À Madagascar, le Famorana – la circoncision traditionnelle – n’est pas qu’un geste chirurgical. C’est un véritable rite de passage, le basculement symbolique de l’enfance vers l’âge d’homme. Hérité des Ntaolo, les ancêtres, ce rituel mêle croyances, pratiques médicales empiriques et dimension communautaire. Il continue d’occuper une place centrale dans l’imaginaire collectif malgache, malgré la modernisation des pratiques médicales.
Au-delà de l’acte, la tradition prescrit des règles précises. Le choix de la période n’est jamais anodin : la circoncision doit avoir lieu durant la phase décroissante de la lune. L’idée est profondément symbolique : ôter le prépuce revient à se délester de ce qui est considéré comme impur, pour laisser place au « bon ». À cela s’ajoute une règle stricte : le jour choisi ne doit pas coïncider avec celui de naissance de l’enfant. Si ce dernier est né un jeudi, l’opération ne saurait être programmée ce même jour. Enfin, l’hiver austral – période fraîche et sèche – est considéré comme le moment le plus propice. Les plaies cicatrisent mieux, réduisant ainsi les risques d’infection.
Ces précautions ne relèvent pas de simples superstitions. Longtemps pratiqué par des ombiasa (guérisseurs) ou des mpanandro (devins), le Famorana visait à protéger l’enfant des complications post-opératoires. Dans les villages, la cérémonie s’accompagnait de bénédictions et de formules rituelles. Le fameux souhait “Aza ela fery” – littéralement « que la plaie ne dure pas » – s’inscrivait autant dans le registre médical que spirituel.

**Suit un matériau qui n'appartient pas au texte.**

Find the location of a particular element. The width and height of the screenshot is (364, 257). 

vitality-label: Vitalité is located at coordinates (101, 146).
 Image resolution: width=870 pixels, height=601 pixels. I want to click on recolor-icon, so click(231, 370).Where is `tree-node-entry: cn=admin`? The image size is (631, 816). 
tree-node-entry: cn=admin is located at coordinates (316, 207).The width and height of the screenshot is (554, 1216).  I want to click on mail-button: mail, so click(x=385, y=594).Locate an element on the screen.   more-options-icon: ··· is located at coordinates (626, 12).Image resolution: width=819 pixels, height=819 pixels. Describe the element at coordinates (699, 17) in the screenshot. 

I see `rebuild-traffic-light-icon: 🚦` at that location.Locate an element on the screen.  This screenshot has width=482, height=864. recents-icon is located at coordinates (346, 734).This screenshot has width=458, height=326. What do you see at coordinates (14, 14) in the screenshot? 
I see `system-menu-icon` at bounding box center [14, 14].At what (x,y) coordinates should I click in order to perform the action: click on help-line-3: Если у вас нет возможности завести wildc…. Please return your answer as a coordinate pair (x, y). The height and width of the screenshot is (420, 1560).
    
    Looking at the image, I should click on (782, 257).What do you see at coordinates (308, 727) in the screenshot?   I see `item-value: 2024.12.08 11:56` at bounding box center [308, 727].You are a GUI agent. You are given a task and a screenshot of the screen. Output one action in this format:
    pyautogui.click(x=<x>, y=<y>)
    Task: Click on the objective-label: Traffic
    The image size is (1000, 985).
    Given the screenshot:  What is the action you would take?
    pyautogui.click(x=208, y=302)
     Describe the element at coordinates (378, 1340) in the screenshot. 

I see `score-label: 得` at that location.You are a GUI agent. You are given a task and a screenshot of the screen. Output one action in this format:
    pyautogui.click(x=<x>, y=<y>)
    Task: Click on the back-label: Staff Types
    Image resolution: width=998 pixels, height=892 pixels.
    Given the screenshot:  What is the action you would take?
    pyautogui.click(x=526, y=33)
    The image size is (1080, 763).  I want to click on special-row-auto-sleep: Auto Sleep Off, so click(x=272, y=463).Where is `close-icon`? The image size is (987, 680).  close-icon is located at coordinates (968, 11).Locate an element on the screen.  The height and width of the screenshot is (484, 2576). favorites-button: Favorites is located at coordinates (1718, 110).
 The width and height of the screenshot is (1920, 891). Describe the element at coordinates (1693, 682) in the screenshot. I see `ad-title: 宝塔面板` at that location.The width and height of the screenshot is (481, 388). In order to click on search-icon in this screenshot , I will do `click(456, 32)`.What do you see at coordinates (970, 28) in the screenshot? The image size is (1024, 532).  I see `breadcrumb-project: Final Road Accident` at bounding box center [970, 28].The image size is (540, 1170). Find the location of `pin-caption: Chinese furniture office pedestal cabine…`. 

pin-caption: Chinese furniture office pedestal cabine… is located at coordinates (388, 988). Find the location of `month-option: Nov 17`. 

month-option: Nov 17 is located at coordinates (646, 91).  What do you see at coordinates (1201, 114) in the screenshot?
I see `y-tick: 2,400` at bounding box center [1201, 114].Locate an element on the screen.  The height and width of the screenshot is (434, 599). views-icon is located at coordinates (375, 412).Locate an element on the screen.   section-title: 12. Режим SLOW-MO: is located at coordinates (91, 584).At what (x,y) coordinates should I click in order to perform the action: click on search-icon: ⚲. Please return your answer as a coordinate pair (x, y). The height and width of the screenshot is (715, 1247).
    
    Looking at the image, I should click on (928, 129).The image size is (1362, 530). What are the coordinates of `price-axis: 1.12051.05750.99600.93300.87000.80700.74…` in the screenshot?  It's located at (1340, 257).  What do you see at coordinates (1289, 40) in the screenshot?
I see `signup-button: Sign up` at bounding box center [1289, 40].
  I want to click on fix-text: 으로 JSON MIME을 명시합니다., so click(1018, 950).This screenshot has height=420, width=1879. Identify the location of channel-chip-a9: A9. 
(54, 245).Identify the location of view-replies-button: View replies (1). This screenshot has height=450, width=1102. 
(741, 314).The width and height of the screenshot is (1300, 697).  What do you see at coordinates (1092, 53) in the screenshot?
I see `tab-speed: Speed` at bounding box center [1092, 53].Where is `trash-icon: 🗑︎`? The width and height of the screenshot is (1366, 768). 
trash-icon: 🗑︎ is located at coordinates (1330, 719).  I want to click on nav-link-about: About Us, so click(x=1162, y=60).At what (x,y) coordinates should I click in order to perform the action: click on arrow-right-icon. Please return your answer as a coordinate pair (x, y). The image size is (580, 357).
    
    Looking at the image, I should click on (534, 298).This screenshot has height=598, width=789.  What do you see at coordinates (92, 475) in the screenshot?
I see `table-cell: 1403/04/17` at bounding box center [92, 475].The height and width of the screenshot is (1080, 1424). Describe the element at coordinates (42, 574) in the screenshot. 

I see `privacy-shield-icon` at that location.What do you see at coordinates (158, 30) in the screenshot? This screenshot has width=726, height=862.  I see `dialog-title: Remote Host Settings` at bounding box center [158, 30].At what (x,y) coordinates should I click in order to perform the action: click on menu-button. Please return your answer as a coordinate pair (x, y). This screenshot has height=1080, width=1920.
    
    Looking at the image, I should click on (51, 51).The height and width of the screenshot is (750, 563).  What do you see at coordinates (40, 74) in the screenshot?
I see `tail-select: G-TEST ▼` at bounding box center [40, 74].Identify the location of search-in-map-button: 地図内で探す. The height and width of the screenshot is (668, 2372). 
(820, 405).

Mais au-delà de la santé, le Famorana engage tout un avenir. L’enfant, devenu homme, est appelé à prendre un jour la tête d’une famille, perpétuant ainsi la lignée et consolidant la société malgache. Le rite n’est donc pas seulement une affaire individuelle : il est un ciment social, un passage obligé vers la responsabilité et la citoyenneté.
Aujourd’hui encore, entre cliniques modernes et pratiques traditionnelles, le Famorana conserve toute sa force symbolique. Preuve que, dans une société en pleine mutation, certains gestes restent intangibles : ceux qui forgent l’identité.